So Rudy is another version of it. It’s called R U Dead Yet, is what it stands for. It’s basically like a slow post version. Actually, Solaris does have a post-based version. The reason why you might want to use that versus the GET based version is something called an Accept header inside Apache, which basically says post is treated differently than GET. Sometimes people are slower with Post than they are with GET, so handle it differently. Either way, they’re basically the same things. Another thing you can do is, basically, you can set too many cookies in the browser. There’s about a thousand different ways you can do this.

My personal favorite is you have a whole bunch of websites, and they have to be different websites, they’re truly websites, and you just have all of them set, as many cookies as you possibly can. Eventually, you overwrite the cookie jar and you log people out. So, for instance, let’s say you have an affiliate program and you wanted to kill the affiliate cookies for everybody else and you wanted to have only your own. Well, first thing you’d do is you’d set up a bunch of websites and you have this browser come in, iframe them or whatever to all these different websites, set a bunch of cookies, and now your competitor’s cookie is blown away, right? Okay, so next one is application DOS, a little bit higher in the stack.

I’m not going go over all of these, but one of my favorite ones is the zip bomb. So, oftentimes, there’s different types of gzip deflating coding done on websites. Sometimes there’s zip encoding. Many of them, zip in particular, allow you to zip within zip and within zip, and you can have multi gig files in a zip file. And so, when it attempts to unzip something that’s very small, just a few bytes, this thing explodes on the machine and consumes tons of disk space. 

Another one that I really like is the last one there, the chat one. So, we talk a lot about LLMs, but one of my favorite things is, what is one of the most expensive things you can run on a website? An LLM, right? Especially if you’re pointing at OpenAI or whatever and you’re basically consuming all this API tokens and that those tokens cost money. Well, what if I just decided to send a thousand or a billion or whatever chat messages at you? Well, you’re just basically eating all that cost for absolutely no upside.

Next one is the client side DOS. So we’ve experimented with this quite a bit, and it does work quite well. If the competitor has an ad on their site, I can make that ad extremely non performant, like ridiculously, ridiculously non performant, especially when Google hits it. So Google’s like, woof, this site sucks. Or if the users bounce because it’s loading so slowly, well, they’re like, oh, I’m seeing a lot of bounce off of this website, or whatever. 

Another one is taking over old S3 buckets. So a lot of times people will point something at an S3 bucket and then they’ll forget to pay their bill or whatever. It doesn’t have to be just S3, by the way. There’s a bunch of different services that are like this. But you basically take it over for them and you pay the bill. And now you can basically inject whatever client side stuff you want to make it extremely slow and all of a sudden they start de-ranking.

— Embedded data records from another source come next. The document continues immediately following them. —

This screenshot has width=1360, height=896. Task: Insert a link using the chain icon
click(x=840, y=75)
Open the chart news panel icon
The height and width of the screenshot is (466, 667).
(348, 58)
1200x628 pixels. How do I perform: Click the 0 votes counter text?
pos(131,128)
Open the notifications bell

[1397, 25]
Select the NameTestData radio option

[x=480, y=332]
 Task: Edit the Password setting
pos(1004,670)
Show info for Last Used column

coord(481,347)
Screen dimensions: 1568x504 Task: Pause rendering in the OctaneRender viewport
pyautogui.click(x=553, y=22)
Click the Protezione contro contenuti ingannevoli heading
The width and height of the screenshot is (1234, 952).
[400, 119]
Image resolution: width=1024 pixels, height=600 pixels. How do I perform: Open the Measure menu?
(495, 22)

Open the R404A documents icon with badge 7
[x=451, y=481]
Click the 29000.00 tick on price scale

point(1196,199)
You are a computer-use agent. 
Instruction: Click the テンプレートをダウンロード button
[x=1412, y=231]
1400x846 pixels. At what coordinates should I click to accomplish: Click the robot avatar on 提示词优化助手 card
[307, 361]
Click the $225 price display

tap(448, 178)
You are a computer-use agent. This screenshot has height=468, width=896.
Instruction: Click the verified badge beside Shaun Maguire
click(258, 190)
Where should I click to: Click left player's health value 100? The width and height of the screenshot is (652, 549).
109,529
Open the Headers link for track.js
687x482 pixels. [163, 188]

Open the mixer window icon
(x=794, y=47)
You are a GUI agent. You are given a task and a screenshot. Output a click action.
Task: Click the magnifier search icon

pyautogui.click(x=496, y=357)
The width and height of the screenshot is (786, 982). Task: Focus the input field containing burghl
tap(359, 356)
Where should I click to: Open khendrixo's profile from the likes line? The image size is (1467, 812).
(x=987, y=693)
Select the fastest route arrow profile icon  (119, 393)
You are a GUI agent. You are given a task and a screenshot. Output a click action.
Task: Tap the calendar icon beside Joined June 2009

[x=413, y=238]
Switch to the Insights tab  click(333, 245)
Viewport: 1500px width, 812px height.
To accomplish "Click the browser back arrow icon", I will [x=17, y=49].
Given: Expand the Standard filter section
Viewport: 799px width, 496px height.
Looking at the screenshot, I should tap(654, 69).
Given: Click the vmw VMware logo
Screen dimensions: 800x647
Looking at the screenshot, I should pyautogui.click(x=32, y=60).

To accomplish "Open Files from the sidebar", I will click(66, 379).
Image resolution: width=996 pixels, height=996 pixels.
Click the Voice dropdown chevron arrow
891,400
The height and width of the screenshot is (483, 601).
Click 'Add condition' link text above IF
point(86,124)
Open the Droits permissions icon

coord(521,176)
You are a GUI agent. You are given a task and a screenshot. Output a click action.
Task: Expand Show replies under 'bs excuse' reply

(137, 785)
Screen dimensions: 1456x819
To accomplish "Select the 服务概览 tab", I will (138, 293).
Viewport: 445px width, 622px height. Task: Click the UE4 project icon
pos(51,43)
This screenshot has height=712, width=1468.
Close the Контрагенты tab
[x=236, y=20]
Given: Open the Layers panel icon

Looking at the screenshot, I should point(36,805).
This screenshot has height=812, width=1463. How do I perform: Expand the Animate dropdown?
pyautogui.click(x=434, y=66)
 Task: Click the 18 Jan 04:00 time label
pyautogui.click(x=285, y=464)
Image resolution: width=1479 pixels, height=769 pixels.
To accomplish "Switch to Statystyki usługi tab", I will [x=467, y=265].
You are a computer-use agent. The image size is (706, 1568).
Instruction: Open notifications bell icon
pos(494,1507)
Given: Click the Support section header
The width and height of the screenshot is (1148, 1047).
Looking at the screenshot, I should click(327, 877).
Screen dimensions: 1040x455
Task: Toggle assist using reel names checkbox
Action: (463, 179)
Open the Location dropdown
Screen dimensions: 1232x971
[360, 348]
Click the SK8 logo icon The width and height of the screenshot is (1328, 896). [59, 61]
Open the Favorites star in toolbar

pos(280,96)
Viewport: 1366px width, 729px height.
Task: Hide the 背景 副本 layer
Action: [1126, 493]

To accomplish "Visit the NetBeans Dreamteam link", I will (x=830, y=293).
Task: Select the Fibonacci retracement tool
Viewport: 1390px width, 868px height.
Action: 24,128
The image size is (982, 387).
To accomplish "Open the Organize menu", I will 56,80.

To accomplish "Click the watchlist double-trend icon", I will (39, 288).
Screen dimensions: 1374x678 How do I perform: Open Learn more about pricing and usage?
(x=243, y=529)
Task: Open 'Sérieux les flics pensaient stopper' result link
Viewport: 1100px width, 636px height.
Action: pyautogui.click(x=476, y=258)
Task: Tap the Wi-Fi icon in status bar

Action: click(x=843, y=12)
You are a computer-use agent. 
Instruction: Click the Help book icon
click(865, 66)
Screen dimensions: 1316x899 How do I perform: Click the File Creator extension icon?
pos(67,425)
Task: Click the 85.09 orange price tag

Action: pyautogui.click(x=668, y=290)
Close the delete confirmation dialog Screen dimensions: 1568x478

Last one there is bandwidth denial service. LOIC, Low Orbit Ion Cannon, is probably the most common, especially when tied with a botnet, but there’s a whole bunch of versions of this, like literally hundreds. Another one is called page reboot. This is what was used to take down a RAM. Basically, they just got a whole bunch of people to click on a page that just reboots itself, just like this doesn’t matter, refresh every five seconds or something. Another way to do it that we tested and it worked quite well was ad networks. So we can basically take an ad network and put a whole bunch of iframes and just basically refresh them over and over and over. And it turns out with about a million ads running full time, you can really put the hurt on Cloudflare even. So much so, they called Mercy and they told us to turn it off.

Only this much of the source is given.